Photos de Dorel Floarea à l'endroit où il a été tué, à Montgeron, dans l'Essonne.Photos de Dorel Floarea à l'endroit où il a été tué, à Montgeron, dans l'Essonne. © LF

Cette version est contestée par le frère de la victime, Constantine Floarea, 43 ans, ainsi qu’un témoin qui souhaite rester anonyme. « Dorel n’avait pas de bouteille à la main, un policier l’avait jetée à la poubelle », affirme Constantine Floarea, qui était présent le 29 juillet avec son frère et un ami.

Selon les éléments du parquet, repris par les médias le lendemain de l’homicide, deux policiers municipaux sont arrivés dans le quartier du Moulin de Senlis à Montgeron vers 18 h 30, appelés par des voisins qui se plaignaient de la présence des trois hommes saouls dans la rue. Les agents municipaux appellent en renfort la police nationale, qui envoie quatre fonctionnaires.
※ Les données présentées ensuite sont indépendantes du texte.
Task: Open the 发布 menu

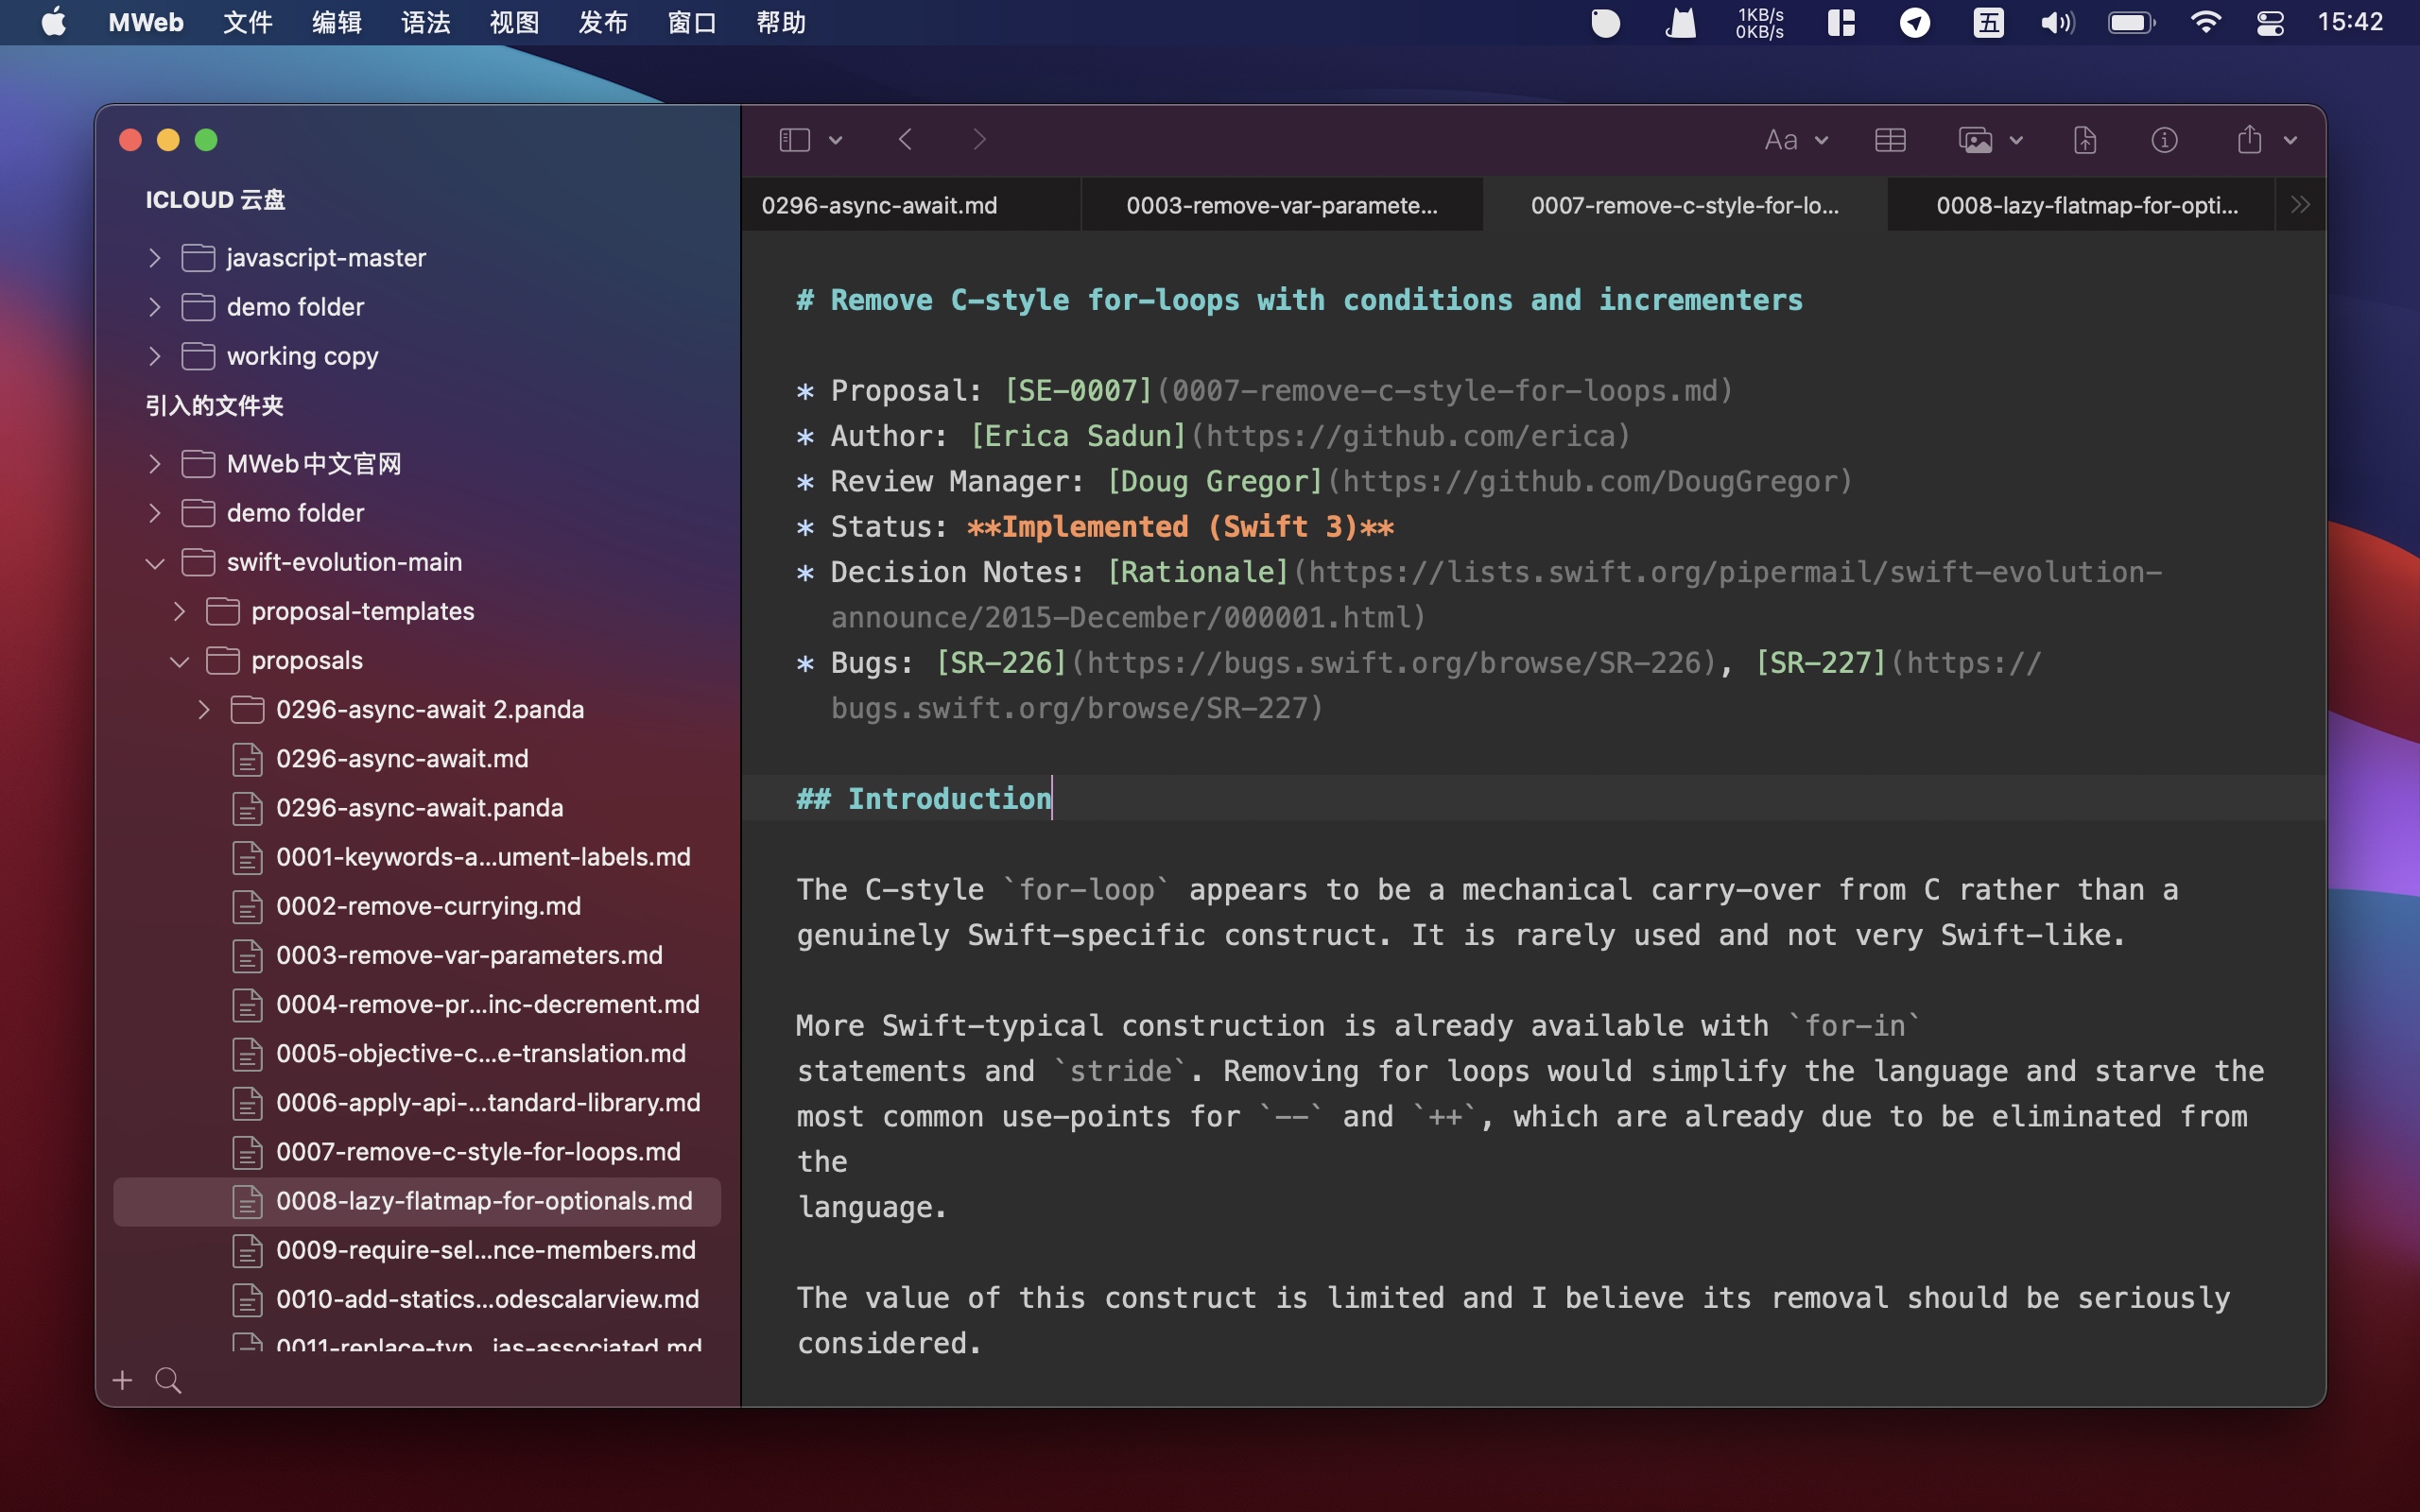Action: point(602,22)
Selon France Info, il s'agirait d'une équipe de brigade anticriminalité (Bac), mais sur la vidéo recueillie, les agents semblent être en tenue avec une voiture sérigraphiée.
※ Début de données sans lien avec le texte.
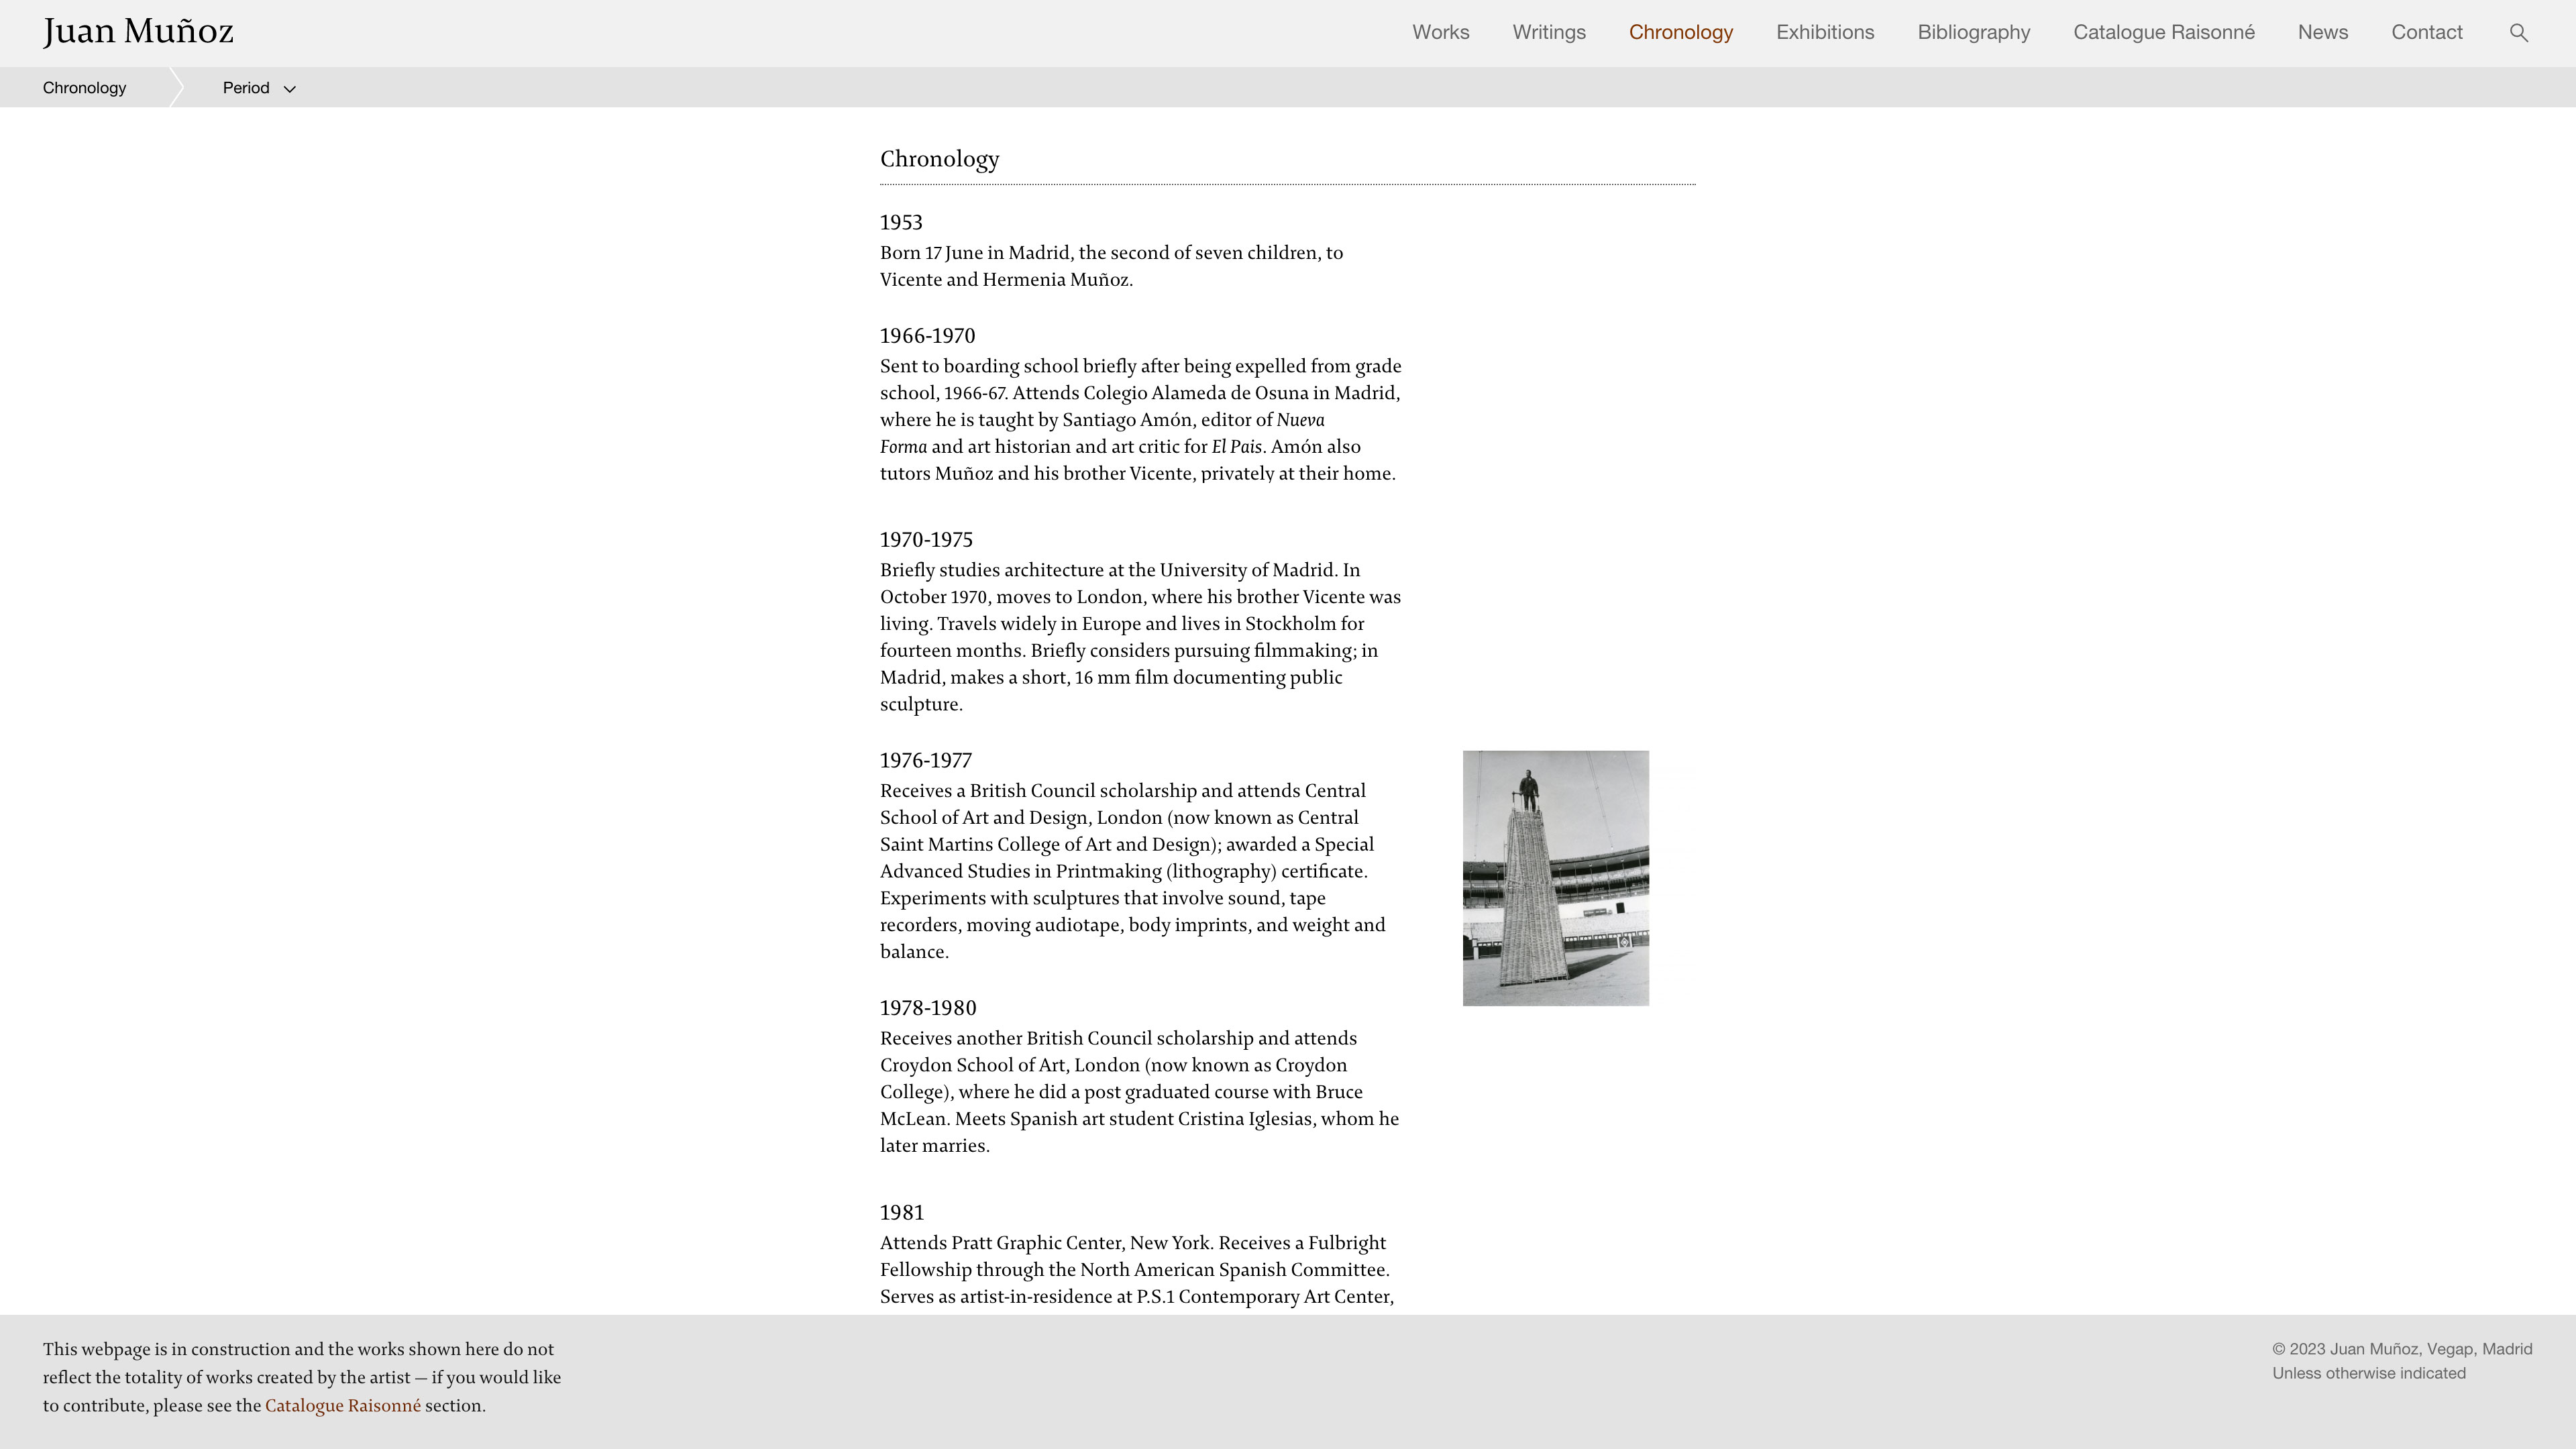Open the black-and-white bullring photo thumbnail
« Lorsque l'équipe de la Bac intervient, elle demande aux hommes éméchés de se coucher au sol, relate France Info. Deux d'entre eux acceptent, le troisième refuse. Il porte à la main un tesson de bouteille de whisky. En garde à vue, le chef d'équipe de la Bac raconte qu'il a alors crié à ses collègues : “Attention arme tranchante.” » Le policier aurait reculé, puis trébuché sur un rebord longeant le trottoir, avant de tomber. Dorel-Iucif Floarea aurait continué à avancer vers lui, en le menaçant, jusqu’à ce que le policier lui tire une balle dans le thorax. France Info indique que, de source policière, « il n'y a pas eu de sommation ». « Probablement simultanément », d’après le parquet cité par Libération, un autre policier tire avec son Flashball.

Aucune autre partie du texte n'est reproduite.